Читаем О Пушкине: Страницы жизни поэта. Воспоминания современников полностью

Карамзин, другой истинно благородный человек, в свою очередь замолвил слово за Пушкина. Об этом ходатайстве, между прочим, просил Карамзина П. Я. Чадаев. Узнавши, что Пушкину грозит опасность, Чадаев поспешил к Карамзину, с трудом успел увидать его (это было утром, а по утрам, занимаясь своею историею, Карамзин никого не принимал), рассказал ему всё дело и упрашивал съездить к императрице Марье Фёдоровне и к начальнику Пушкина по службе, графу Каподистрии[316]. По другому, тоже вполне достоверному рассказу, Пушкин сам, ещё раньше Чадаева, приходил к Карамзину (по выходе из Лицея он реже стал бывать у него), рассказал свои обстоятельства, просил совета и помощи, со слезами на глазах выслушивал дружеские упрёки и наставления. «Можете ли вы,— сказал Карамзин,— по крайней мере обещать мне, что в продолжение года ничего не напишете противного правительству? Иначе я выду лжецом, прося за вас и говоря о вашем раскаянии». Пушкин дал ему слово и сдержал его: не раньше 1821 года прислал из Бессарабии, без подписи, стихи свои: Кинжал[317].

Но заступничество Энгельгардта и Карамзина могло только смягчить, а не отменить наказание. Пушкин, собственно говоря, не был сослан, а только переведён на службу в попечительный комитет о колонистах Южной России, состоявший в ведомстве коллегии иностранных дел и находившийся тогда в Екатеринославе. Его послали, как выражаются англичане, переменить воздух, проветриться. Но, тем не менее, все сочли это удаление ссылкою.

Пушкин наскоро собрался в дорогу и не успел даже, как должно, проститься с своими приятелями. Сергей Львович квартировал тогда на Фонтанке, у Калинкина моста, в доме Клокачёва (после сенатора Трофимова): из этого дома Пушкина проводили до Царского Села два товарища, барон Дельвиг и М. Л. Яковлев. Родители дали ему надёжного слугу, человека довольно пожилых лет, именем Никиту[318].

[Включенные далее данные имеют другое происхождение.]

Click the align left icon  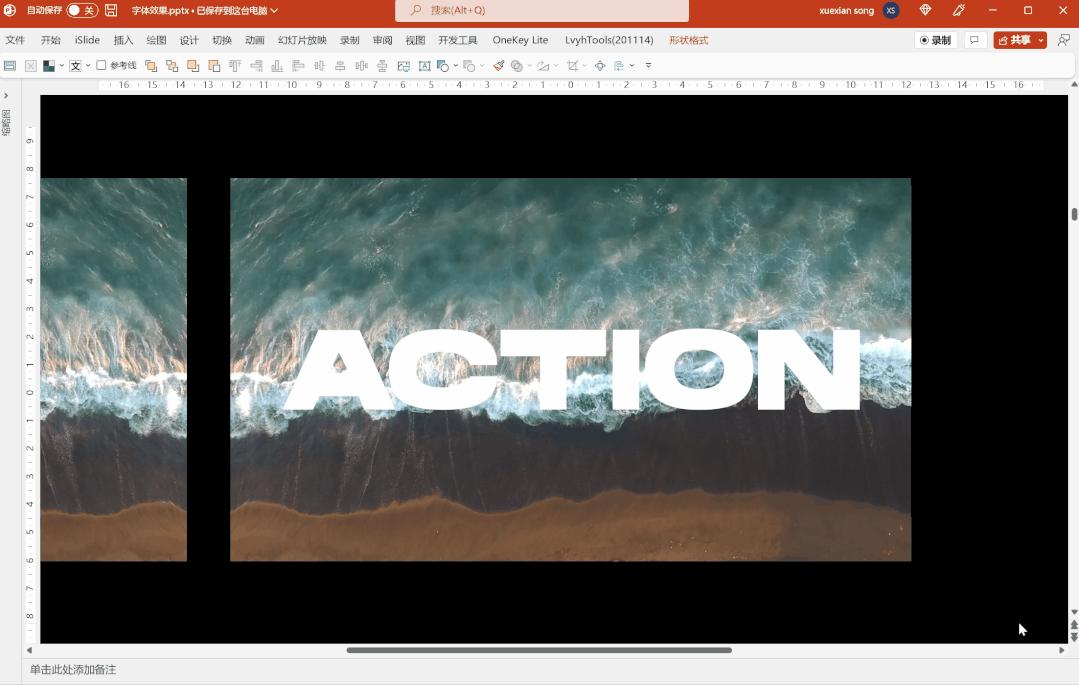click(298, 66)
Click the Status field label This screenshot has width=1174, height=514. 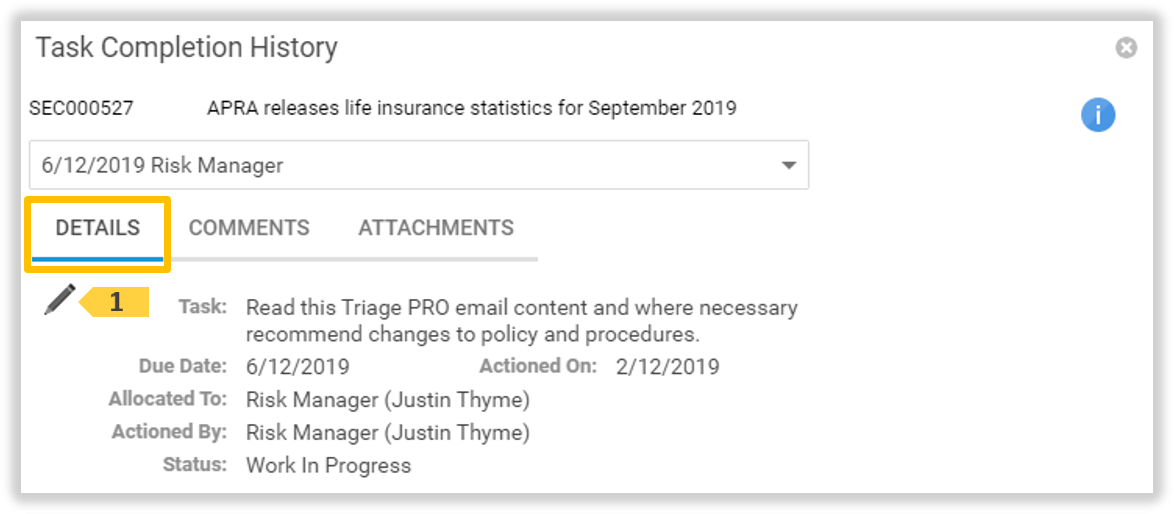(195, 465)
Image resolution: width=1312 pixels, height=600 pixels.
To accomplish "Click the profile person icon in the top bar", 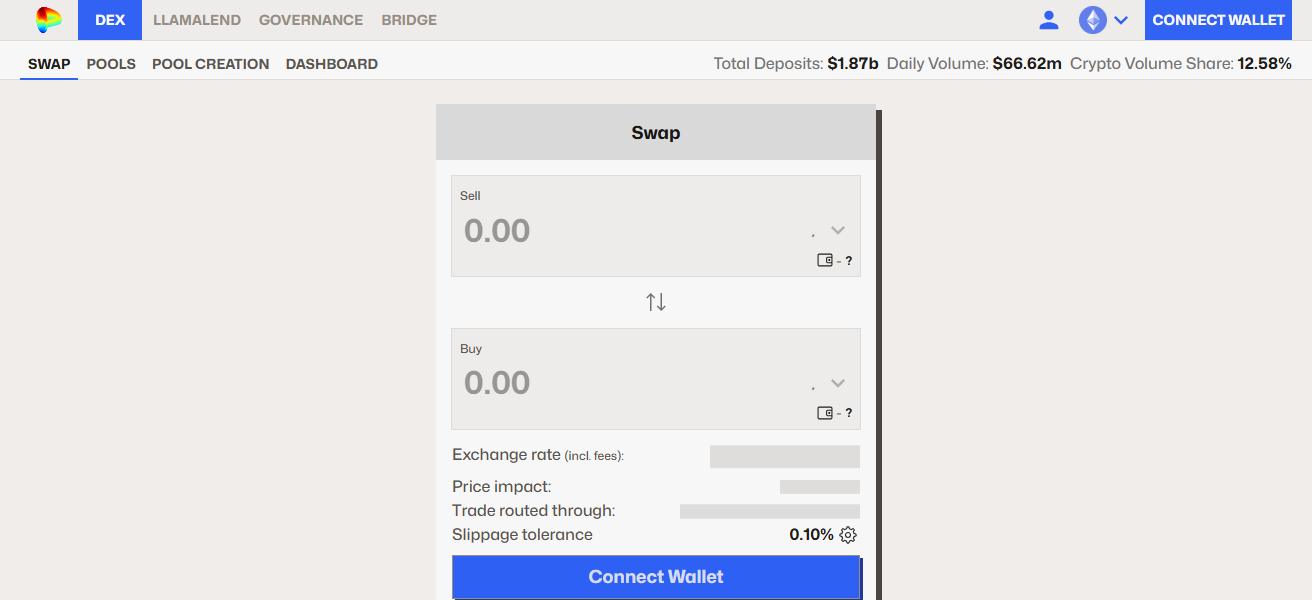I will coord(1049,19).
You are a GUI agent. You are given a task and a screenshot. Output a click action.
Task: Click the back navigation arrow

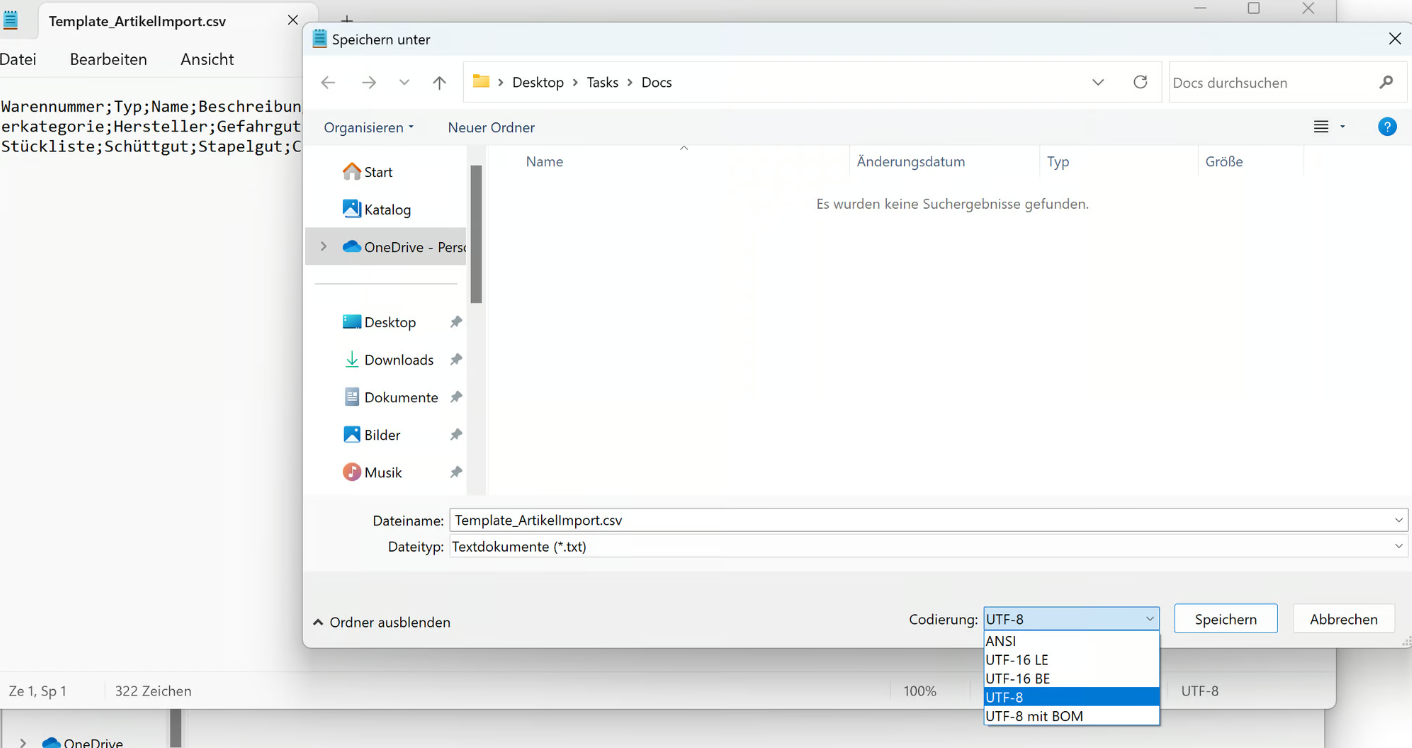[x=328, y=83]
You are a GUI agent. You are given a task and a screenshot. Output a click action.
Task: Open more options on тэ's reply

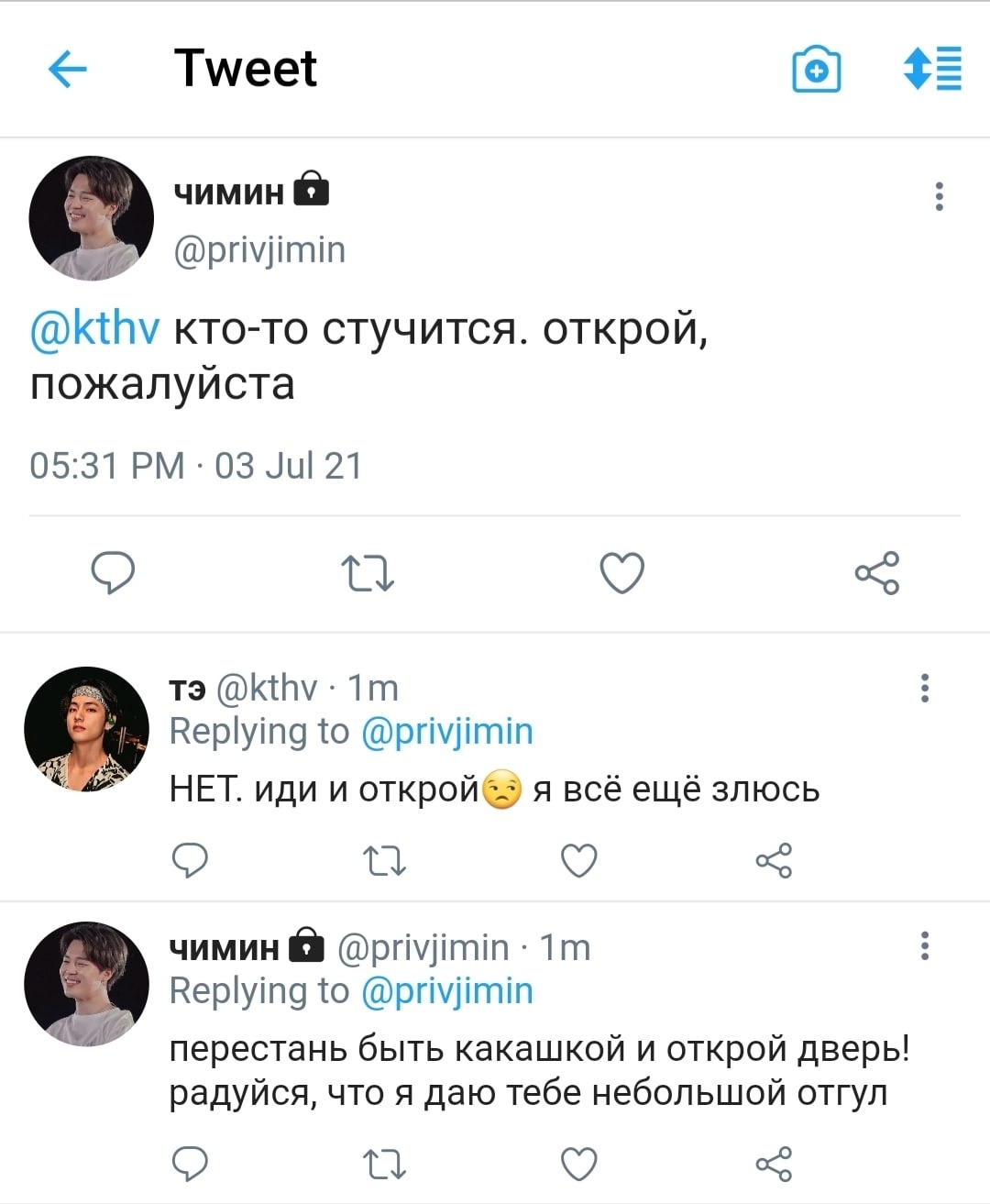[925, 688]
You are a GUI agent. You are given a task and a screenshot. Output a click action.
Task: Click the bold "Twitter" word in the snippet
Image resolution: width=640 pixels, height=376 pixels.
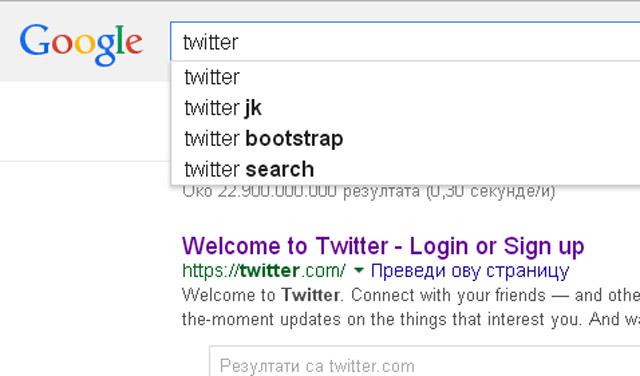(310, 295)
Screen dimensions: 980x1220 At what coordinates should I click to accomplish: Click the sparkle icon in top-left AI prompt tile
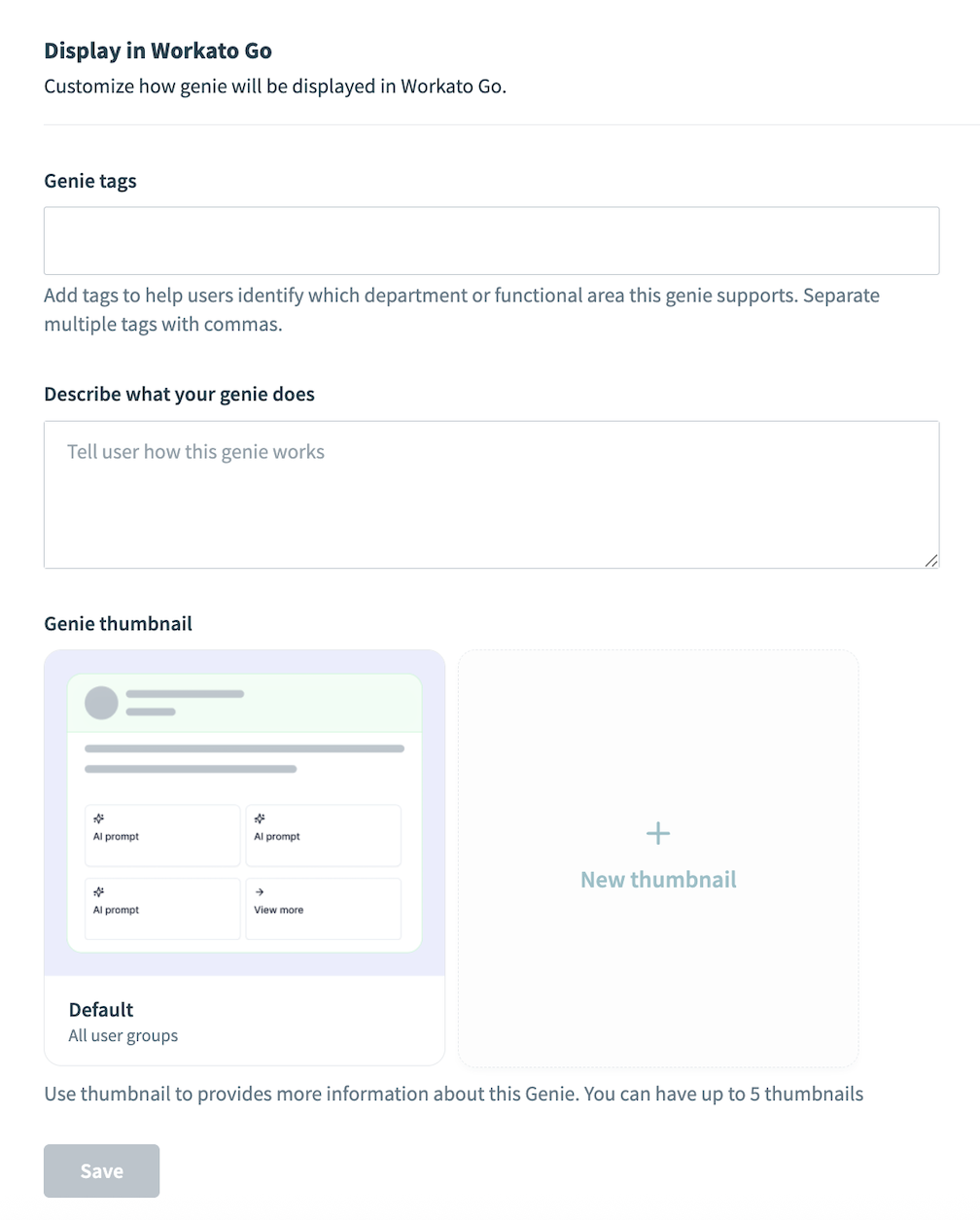[98, 819]
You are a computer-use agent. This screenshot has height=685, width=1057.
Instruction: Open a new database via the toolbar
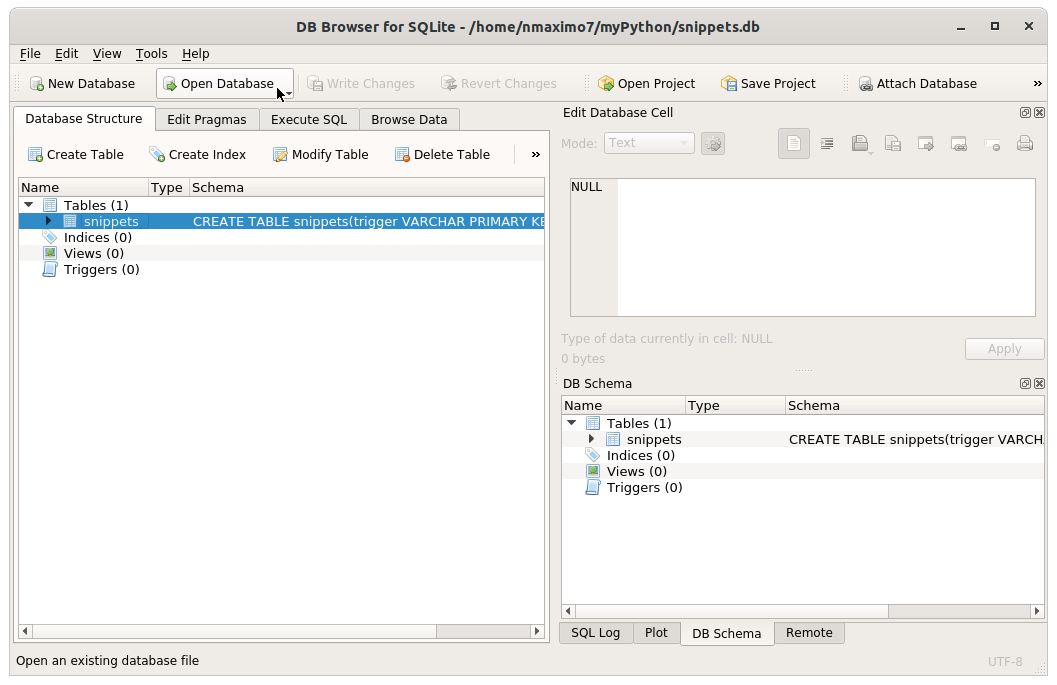83,83
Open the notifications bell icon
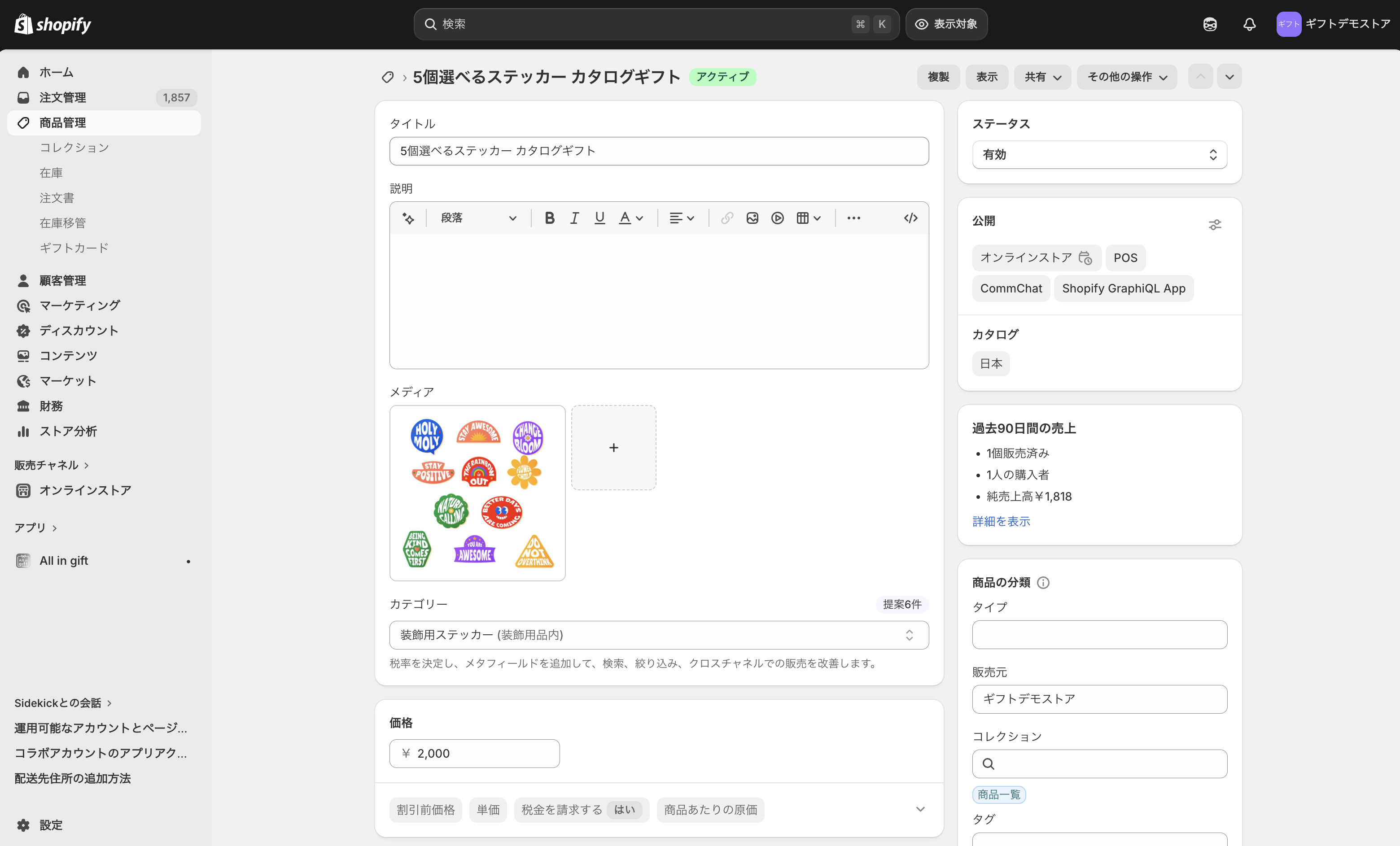 click(1249, 24)
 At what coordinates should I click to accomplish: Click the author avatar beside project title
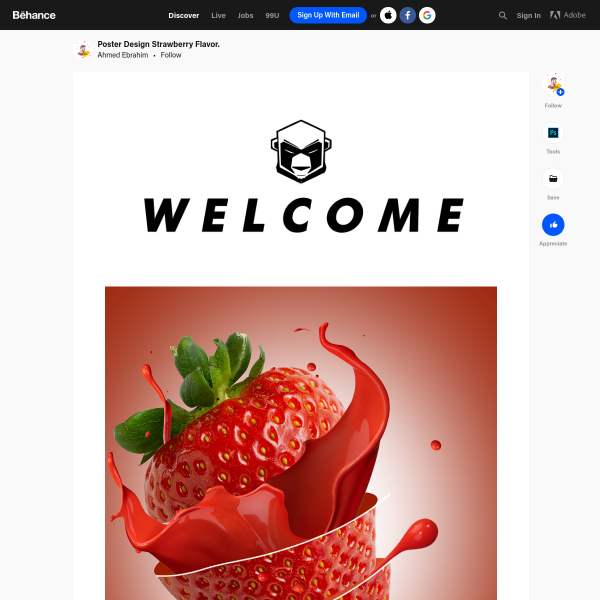tap(83, 50)
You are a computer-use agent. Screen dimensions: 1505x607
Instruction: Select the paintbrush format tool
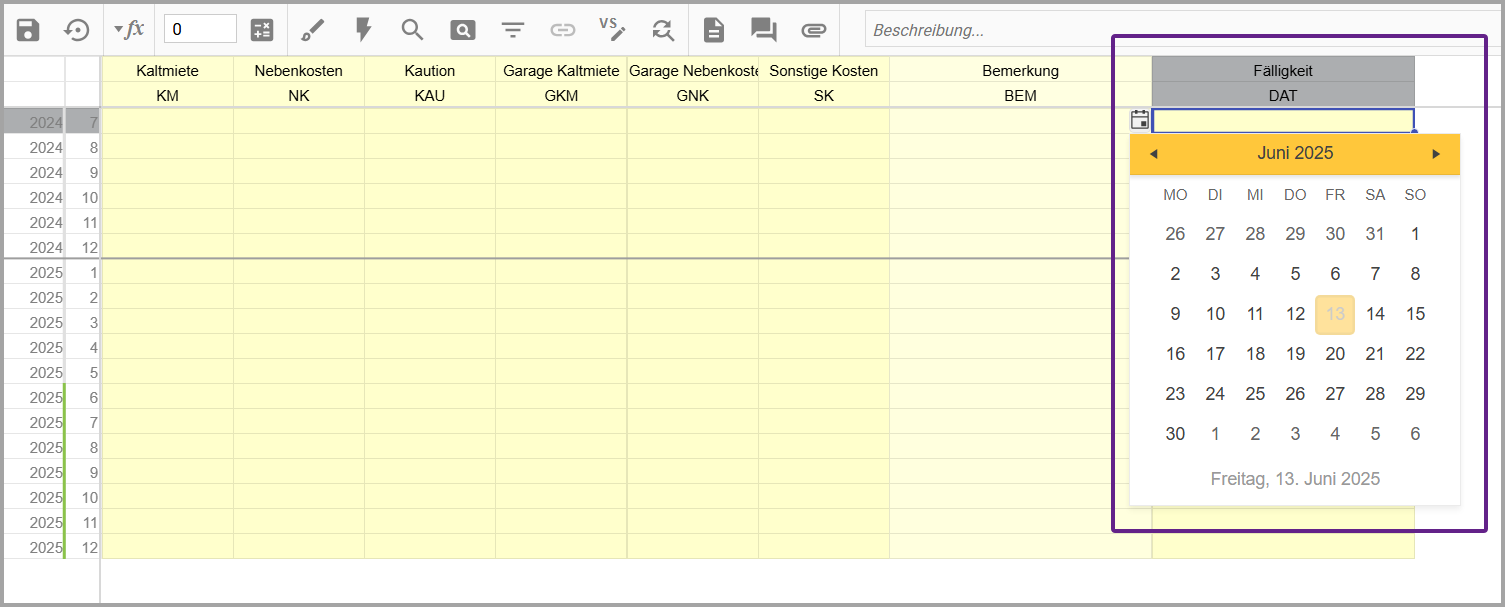[x=313, y=30]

Вид на проезд, полученный Пушкиным вместе с прогонами из коллегии иностранных дел, помечен 5 числом мая 1820 года[319]. Время стояло жаркое. На перекладной, в красной рубашке и опояске, в поярковой шляпе, скакал Пушкин по так называемому белорусскому тракту[320] (на Могилёв и Киев). Что должен был чувствовать молодой человек, так внезапно оторванный от шумных и разнообразных удовольствий столицы, от многочисленных друзей своих…

Но я отстал от их союзаИ вдаль бежал… Она за мной!Как часто ласковая МузаМне оживляла путь немойВолшебством тайного рассказа[321].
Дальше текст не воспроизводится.